The entries are given below. Output each one unchanged.

Start of Source material

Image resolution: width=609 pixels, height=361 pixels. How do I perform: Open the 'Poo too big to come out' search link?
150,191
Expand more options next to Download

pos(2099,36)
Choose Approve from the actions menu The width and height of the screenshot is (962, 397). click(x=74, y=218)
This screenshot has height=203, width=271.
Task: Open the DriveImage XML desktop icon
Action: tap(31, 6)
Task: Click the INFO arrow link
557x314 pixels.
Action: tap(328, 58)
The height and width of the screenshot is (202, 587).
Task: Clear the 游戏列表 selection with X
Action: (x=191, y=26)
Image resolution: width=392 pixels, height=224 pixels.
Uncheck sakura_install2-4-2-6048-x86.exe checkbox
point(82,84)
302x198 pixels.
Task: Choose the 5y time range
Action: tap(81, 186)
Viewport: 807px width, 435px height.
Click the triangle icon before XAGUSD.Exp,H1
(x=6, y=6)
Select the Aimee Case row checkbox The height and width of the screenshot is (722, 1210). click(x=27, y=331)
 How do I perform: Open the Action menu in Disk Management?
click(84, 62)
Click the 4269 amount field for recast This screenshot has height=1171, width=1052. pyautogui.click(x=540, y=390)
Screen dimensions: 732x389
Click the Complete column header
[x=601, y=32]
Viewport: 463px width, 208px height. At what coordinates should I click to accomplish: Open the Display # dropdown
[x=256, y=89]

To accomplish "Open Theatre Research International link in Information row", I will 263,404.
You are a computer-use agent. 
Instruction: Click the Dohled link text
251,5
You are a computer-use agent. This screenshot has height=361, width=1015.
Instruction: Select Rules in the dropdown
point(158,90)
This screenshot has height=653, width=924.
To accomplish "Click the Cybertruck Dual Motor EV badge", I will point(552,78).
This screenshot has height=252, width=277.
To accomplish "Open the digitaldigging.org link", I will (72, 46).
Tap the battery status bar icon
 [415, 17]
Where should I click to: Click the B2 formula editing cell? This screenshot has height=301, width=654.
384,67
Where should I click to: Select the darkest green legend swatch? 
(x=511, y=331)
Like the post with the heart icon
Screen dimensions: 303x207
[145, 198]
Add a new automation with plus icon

End of Source material

Response to the exercise -
Image resolution: width=609 pixels, height=361 pixels. How do I perform: Open the 'Poo too big to come out' search link?
150,191
Expand more options next to Download

pos(2099,36)
Choose Approve from the actions menu The width and height of the screenshot is (962, 397). click(x=74, y=218)
This screenshot has height=203, width=271.
Task: Open the DriveImage XML desktop icon
Action: tap(31, 6)
Task: Click the INFO arrow link
557x314 pixels.
Action: tap(328, 58)
The height and width of the screenshot is (202, 587).
Task: Clear the 游戏列表 selection with X
Action: (x=191, y=26)
Image resolution: width=392 pixels, height=224 pixels.
Uncheck sakura_install2-4-2-6048-x86.exe checkbox
point(82,84)
302x198 pixels.
Task: Choose the 5y time range
Action: tap(81, 186)
Viewport: 807px width, 435px height.
Click the triangle icon before XAGUSD.Exp,H1
(x=6, y=6)
Select the Aimee Case row checkbox The height and width of the screenshot is (722, 1210). click(x=27, y=331)
 How do I perform: Open the Action menu in Disk Management?
click(84, 62)
Click the 4269 amount field for recast This screenshot has height=1171, width=1052. pyautogui.click(x=540, y=390)
Screen dimensions: 732x389
Click the Complete column header
[x=601, y=32]
Viewport: 463px width, 208px height. At what coordinates should I click to accomplish: Open the Display # dropdown
[x=256, y=89]

To accomplish "Open Theatre Research International link in Information row", I will 263,404.
You are a computer-use agent. 
Instruction: Click the Dohled link text
251,5
You are a computer-use agent. This screenshot has height=361, width=1015.
Instruction: Select Rules in the dropdown
point(158,90)
This screenshot has height=653, width=924.
To accomplish "Click the Cybertruck Dual Motor EV badge", I will point(552,78).
This screenshot has height=252, width=277.
To accomplish "Open the digitaldigging.org link", I will (72, 46).
Tap the battery status bar icon
 [415, 17]
Where should I click to: Click the B2 formula editing cell? This screenshot has height=301, width=654.
384,67
Where should I click to: Select the darkest green legend swatch? 
(x=511, y=331)
Like the post with the heart icon
Screen dimensions: 303x207
[145, 198]
Add a new automation with plus icon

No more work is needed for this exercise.